In the case of Lance Knox, an independent networking consultant based in Eighty Four, Penn., time was not the issue. He was looking for a router that could compete with a Cisco router -- minus the price -- as part of a small network deployment he was overseeing at a local mental health facility.
"The customer had just moved into a new campus with two main buildings. They wanted a network, but not the type I'd typically tackle with a VLAN [virtual local area network]. Since they were a non-profit with not a lot of money, a router from Cisco would have been very cost-prohibitive," said Knox.
Eventually both consultants went with an open source router from Vyatta Inc., the self-described "open source networking company" that launched its signature product, the Vyatta Open Flexible Router (OFR), in June. Neither consultants had ever met and were hundreds of miles away from one another, but they both ran into similar peaks and valleys as they deployed the router into their networks.
Open router shakes up conventional thinking
The thing that first caught Knox's eye about Vyatta's OFR was that he -- a Windows network administrator through and through -- would be able to configure it fairly easily for the customer's 100 Mb network.
"The feature set was comparable to your standard Cisco router," Knox said. "They were offering translating, gateway capability, Samba file sharing, VLAN trunking to 11q ... it really looked like a corporate-level router," he said.

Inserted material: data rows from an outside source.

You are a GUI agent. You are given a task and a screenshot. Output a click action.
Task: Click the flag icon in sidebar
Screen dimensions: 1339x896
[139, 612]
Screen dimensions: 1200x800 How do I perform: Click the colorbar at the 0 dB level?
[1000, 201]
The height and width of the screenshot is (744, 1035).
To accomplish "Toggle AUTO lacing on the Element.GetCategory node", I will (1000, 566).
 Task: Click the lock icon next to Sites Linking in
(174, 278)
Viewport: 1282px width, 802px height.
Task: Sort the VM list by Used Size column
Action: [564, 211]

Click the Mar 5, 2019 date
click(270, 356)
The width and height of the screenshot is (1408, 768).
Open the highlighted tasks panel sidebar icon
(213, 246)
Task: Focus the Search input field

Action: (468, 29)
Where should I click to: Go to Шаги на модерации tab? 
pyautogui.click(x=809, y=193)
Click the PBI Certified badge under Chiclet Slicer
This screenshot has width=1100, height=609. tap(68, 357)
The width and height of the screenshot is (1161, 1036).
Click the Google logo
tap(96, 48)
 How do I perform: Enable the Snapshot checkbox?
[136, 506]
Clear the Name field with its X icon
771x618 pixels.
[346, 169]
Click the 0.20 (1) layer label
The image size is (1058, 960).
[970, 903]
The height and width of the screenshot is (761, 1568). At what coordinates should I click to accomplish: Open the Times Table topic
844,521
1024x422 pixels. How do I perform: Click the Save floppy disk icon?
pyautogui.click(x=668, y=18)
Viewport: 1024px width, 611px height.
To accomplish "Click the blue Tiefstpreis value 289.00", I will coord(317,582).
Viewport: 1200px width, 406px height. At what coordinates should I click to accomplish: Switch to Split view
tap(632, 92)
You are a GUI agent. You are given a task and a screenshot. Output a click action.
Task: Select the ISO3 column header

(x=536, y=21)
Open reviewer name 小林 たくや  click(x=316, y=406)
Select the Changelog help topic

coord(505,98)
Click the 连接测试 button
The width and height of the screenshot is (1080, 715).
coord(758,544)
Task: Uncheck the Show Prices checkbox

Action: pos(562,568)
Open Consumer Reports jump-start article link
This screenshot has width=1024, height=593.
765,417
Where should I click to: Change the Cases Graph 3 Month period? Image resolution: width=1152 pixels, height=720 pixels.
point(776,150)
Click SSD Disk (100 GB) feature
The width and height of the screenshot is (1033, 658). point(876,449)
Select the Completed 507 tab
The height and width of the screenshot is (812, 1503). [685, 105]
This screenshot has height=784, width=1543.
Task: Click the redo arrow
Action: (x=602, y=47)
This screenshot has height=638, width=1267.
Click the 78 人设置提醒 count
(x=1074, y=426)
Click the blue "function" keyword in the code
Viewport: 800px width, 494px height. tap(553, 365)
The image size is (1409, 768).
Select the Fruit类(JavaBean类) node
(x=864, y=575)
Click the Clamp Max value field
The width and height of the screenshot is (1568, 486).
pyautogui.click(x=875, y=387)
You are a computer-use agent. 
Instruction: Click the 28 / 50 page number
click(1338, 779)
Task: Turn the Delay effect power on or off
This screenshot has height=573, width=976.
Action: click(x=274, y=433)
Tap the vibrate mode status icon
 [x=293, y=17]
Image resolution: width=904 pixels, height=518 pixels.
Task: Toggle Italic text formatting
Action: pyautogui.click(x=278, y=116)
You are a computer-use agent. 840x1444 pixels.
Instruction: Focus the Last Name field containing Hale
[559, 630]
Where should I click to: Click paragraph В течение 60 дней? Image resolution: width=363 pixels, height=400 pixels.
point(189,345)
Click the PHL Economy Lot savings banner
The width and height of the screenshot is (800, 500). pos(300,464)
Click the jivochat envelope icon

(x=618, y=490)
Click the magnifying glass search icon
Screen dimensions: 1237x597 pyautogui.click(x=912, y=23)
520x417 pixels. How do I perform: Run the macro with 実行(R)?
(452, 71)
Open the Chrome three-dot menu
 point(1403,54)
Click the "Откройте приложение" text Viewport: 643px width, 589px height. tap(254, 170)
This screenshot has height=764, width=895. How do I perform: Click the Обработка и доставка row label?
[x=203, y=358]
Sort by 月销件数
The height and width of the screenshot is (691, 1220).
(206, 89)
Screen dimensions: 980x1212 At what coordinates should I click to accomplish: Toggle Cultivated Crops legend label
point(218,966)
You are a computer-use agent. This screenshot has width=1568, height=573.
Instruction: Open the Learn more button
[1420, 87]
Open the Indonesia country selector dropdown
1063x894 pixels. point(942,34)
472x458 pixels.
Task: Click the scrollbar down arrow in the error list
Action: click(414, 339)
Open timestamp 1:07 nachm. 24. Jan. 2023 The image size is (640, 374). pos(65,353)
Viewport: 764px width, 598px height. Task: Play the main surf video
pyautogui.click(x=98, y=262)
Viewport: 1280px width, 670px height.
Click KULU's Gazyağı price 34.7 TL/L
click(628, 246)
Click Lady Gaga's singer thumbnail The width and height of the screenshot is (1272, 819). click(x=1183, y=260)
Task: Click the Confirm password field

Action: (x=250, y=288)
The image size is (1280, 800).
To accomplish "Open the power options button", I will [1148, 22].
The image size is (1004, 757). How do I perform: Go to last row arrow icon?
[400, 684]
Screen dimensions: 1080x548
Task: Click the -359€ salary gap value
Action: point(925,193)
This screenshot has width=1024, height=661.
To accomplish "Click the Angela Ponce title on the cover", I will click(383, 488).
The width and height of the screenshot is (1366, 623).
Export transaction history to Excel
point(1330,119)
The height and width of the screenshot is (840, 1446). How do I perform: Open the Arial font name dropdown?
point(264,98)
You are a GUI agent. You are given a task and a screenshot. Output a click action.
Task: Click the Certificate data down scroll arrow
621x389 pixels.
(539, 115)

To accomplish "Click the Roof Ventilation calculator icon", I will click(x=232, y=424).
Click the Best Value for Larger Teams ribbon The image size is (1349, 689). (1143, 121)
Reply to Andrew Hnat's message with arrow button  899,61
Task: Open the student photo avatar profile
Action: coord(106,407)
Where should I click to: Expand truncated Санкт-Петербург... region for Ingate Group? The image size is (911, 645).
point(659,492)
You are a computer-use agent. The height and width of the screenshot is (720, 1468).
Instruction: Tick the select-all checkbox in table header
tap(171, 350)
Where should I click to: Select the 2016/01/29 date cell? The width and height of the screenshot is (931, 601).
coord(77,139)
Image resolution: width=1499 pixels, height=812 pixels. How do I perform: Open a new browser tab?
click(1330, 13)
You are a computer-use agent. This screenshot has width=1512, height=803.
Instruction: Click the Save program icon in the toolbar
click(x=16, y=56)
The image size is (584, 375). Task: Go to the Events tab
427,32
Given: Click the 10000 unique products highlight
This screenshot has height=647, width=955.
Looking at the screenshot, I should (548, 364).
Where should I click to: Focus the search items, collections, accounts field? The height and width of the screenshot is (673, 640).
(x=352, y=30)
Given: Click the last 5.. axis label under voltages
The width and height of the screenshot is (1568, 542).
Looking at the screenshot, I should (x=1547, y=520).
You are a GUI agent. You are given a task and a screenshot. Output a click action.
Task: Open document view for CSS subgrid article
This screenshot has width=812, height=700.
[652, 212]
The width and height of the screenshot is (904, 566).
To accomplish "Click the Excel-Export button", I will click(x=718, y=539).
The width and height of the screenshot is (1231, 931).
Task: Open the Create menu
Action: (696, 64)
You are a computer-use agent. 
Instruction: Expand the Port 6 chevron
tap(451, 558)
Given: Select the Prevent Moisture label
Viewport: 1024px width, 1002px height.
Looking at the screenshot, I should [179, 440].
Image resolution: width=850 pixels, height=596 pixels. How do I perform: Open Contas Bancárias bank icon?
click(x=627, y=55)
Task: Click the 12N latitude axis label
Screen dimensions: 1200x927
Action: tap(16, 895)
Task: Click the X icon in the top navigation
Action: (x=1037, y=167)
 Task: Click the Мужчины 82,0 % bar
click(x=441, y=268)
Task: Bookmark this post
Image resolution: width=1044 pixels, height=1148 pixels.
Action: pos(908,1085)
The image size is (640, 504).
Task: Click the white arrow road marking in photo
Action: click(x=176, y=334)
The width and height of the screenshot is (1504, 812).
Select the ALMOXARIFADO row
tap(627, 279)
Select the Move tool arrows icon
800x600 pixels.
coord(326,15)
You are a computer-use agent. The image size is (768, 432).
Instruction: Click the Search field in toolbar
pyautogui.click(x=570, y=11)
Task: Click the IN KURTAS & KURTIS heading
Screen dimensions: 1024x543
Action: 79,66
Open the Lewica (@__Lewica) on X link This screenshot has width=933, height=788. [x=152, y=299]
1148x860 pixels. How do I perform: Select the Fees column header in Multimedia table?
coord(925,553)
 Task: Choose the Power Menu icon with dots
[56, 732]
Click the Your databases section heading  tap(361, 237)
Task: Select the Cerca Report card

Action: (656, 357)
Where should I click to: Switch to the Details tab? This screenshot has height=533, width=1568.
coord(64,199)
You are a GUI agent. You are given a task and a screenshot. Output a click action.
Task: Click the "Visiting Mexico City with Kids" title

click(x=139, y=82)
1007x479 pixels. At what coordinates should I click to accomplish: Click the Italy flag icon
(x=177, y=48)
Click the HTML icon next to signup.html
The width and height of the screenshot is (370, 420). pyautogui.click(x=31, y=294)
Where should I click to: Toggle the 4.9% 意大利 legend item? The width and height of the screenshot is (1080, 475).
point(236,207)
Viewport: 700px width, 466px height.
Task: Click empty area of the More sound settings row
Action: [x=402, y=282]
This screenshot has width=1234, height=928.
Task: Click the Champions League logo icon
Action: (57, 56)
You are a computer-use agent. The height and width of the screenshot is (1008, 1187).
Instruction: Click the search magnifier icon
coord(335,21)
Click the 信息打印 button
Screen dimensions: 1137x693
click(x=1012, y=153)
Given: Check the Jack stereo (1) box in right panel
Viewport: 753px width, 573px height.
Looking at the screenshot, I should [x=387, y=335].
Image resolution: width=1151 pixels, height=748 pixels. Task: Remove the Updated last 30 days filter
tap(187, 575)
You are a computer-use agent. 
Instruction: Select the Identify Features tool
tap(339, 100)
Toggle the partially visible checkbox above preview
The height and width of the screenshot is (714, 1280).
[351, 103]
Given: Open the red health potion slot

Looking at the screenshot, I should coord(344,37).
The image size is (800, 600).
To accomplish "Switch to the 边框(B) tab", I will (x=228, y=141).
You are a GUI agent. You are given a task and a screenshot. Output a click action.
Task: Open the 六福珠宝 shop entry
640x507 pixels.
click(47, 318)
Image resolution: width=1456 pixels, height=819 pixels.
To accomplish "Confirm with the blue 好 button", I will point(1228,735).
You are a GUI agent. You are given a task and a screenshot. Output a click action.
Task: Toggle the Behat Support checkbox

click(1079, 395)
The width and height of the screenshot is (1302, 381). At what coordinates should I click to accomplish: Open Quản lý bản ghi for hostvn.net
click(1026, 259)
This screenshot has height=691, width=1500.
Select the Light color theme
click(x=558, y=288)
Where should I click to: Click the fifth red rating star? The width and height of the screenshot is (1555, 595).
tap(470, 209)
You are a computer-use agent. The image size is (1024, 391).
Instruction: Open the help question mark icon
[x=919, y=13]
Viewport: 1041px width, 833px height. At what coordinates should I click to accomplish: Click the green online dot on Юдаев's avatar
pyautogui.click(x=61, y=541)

In fact, Vyatta OFR's features were even a bit more than Knox needed for the non-profit job; in his opinion, Vyatta OFR could work in the enterprise. According to Vyatta CEO Kelly Herrell, Vyatta OFR is a mid-range router marketed to a customer base that's very familiar with Cisco routers.
"We understand [Cisco] has an 80% market share and that routing protocols haven't changed much since Methuselah," Herrell said. "But we're taking on the myth that routing requires specialized protocols by offering an open alternative. By doing that, we are allowing the customer to take over what they deploy and manage."
Vyatta OFR is targeted against Cisco routers like the 2821 and 3845, which cost about $4,000 and $13,000, respectively. In contrast, Vyatta OFR hardware plus one year of support comes in at "just under $2,000," the company said.
Herrell also claimed Vyatta OFR could be dropped on an x86 server and be easily integrated into the data center. According to Newnam, Herrell was half right.
Hardware challenges and solid support
Indeed, for the most part, Newnam said his deployment of open source router technology was relatively "hiccup free," but there was a slight challenge with hardware compatibility. "[Vyatta] said we could throw the router on any old PC, but it did not always work so great," Newnam said.
Newnam said 80% of the installs he performed were flawless, but in the other 20%, he had to tinker with some older hardware before it performed to his standards. "Vyatta designed their router to be comparable to a Cisco one, so a lot of their focus was on today's PCs and not what you might still consider a serviceable PC," he said. "With my deployment, I probably took [Vyatta OFR] a hair bit further back than it was intended."
But both Newnam and Knox had similar experiences with Vyatta and the Vyatta OFR community in regard to support.
"Support was real good," Knox said. "Initially I had a little trouble with some of the command sets that weren't working right, but I had an email response back [from Vyatta] within a couple of hours. Once we weeded out the issue, it was resolved in 15 minutes, plus an additional five to 10 minutes for configuration."
Newnam was impressed with the mailing lists, which were a steady stream of bug reports and bug fix information. These types of mailing lists are a staple of any open source community. They provide users with regular updates from the other developers and IT managers who have their hands on the technology.
"I'd say that any PC we could put [Vyatta OFR] on today is going to be way faster than Cisco. I would not be doing backbone routing with this, but I would not hesitate to say this will compete against Cisco either," Newnam said. "Well, as long as we're not switching half of the U.S. of course."